When I read about other babies his age (or younger!) who stay asleep for 10-12 hours, I can’t help but judge my own parenting abilities. What are those moms doing that I’m not to help their infants snooze? Did they follow advice in a parenting book that I haven’t read? Are they just innately better at following schedules and routines?
Logically, I know that it’s Levi, not me, who directs his own circadian rhythms and that he will reach this milestone on his own time. Still, I feel somewhat like a failure because I can’t get him to stay asleep from 7pm to 7am, and I know there are 8-week-olds out there who sleep in 8 hour chunks. Of course, these irrational thoughts of mine are probably being exacerbated by the fact that I’m sleep deprived from repeatedly waking up with him.
(I would ask JB to get up and check on Levi in the middle of the night if he wasn’t, you know, deployed and all.)

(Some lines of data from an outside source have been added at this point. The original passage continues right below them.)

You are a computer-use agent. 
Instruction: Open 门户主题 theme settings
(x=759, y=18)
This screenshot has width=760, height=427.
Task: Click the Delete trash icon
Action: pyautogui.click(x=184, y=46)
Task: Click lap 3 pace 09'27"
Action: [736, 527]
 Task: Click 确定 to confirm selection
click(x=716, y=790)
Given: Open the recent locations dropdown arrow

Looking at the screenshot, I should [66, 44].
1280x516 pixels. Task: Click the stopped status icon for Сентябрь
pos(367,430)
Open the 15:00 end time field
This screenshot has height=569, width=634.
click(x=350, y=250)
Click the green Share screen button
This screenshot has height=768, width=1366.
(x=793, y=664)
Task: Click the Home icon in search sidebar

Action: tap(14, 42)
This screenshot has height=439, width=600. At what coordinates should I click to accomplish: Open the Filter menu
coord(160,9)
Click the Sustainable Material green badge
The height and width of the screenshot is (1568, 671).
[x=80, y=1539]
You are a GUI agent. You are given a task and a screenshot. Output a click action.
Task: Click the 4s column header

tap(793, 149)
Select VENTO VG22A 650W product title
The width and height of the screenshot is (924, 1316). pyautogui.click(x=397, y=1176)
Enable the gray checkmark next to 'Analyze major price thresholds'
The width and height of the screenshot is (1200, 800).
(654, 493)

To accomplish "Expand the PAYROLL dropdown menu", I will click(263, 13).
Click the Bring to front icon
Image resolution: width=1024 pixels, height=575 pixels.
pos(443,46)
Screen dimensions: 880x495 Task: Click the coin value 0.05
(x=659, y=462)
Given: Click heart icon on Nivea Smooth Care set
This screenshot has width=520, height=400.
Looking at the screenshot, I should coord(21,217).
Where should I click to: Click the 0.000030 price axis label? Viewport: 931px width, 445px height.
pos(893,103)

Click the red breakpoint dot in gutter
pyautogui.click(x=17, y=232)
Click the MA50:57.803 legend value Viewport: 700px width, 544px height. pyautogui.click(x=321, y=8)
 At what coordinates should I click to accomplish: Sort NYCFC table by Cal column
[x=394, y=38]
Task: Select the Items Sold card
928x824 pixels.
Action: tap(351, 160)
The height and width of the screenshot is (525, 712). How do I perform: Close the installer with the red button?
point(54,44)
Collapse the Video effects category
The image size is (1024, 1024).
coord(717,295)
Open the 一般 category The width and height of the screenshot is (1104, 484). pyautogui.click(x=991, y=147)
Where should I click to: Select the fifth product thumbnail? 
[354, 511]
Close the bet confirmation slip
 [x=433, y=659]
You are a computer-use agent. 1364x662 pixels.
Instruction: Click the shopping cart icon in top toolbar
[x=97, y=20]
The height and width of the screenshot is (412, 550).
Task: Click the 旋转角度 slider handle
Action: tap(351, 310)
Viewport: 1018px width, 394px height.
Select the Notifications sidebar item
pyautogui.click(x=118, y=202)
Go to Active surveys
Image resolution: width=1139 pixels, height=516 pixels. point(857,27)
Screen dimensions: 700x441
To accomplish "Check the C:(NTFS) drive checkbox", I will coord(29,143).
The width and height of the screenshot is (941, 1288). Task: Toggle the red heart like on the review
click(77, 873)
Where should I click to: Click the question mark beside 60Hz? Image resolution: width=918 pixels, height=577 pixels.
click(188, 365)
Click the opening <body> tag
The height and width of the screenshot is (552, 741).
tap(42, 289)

Rather than asking how many hours at a time your baby sleeps, I want to know if you ever find yourself judging your own parenting abilities. What do you do when you start comparing yourself to other moms?
(image via {johnson journal})
Lynn
I find myself feeling defensive when people comment on how healthy my friends’ “big” babies are – my guy is little, but he’s healthy, too! Sometimes when I feel that way I begin to question if I should have done something differently in pregnancy, or when he was really young. Then I remind myself that he came out the way he was supposed to, is doing really well, and is who he is: a sweet little guy who seems to be constantly teething/waking up at night, too. It will get better!
Jennifer
I had a whole thing written about sleep, but I’ll summarize. It’s normal. He is still very new. I know it’s hard. My child did not sleep for the first year. You will be ok…it will just take time. And don’t wish for it every night. It makes it worse. Trust me.
My comparison issue (besides sleep) was breastfeeding. It did not go well for us and it was very hard. I hate that I compare myself and our situation to people that could easily breastfeed and their child gained weight appropriately. I would get irrationally upset if they “decided” to stop breastfeeding because I did not get to decide anything; or gained significant amounts of weight while I felt like we fought for every ounce in the beginning. I felt like I did not do something right for my child to help him. Maybe I didn’t hold him soon enough after he was born? Maybe I didn’t eat enough? drink enough fluids? In the end, I fed my kid; he’s still alive and healthy. Breastfeeding just sucked (both literally and figuratively).
Claudia
For the past few weeks, I got into a big comparing phase. This is why I decided to take a mom activities break for a week. I find that mom breaks are good to “center yourself” and because it can be draining to ear people talk about what their babies do…”but my baby”….”but how come your baby”!
As far as I’m concerned, Alice is my baby and each family is different. It is fine to compare but as soon as it is getting stressful I’m out of there (aka mom activities break).
Take care and you are an awesome mother xox
PJ / Dolly
Thanks, Claudia! I definitely need to schedule some mom breaks!